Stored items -
★ ★ ★ ★

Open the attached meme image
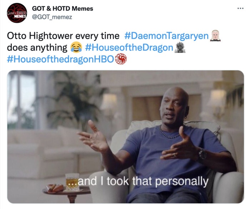The height and width of the screenshot is (209, 250). [125, 137]
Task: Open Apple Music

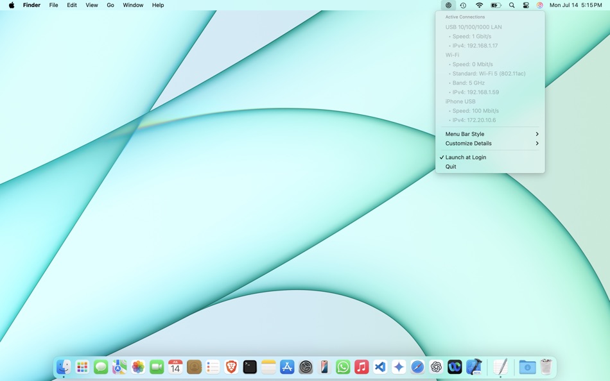Action: click(x=361, y=367)
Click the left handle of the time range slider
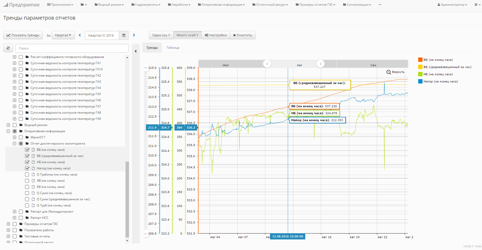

★ ★ ★ ★

Exercise objective - Only the lines from the one containing "Task: Open Apple Music" through the last line of the entries above, both included, belong in the answer, written out exactly; pictures do not.

Answer space -
Task: Open Apple Music

Action: click(x=361, y=367)
Click the left handle of the time range slider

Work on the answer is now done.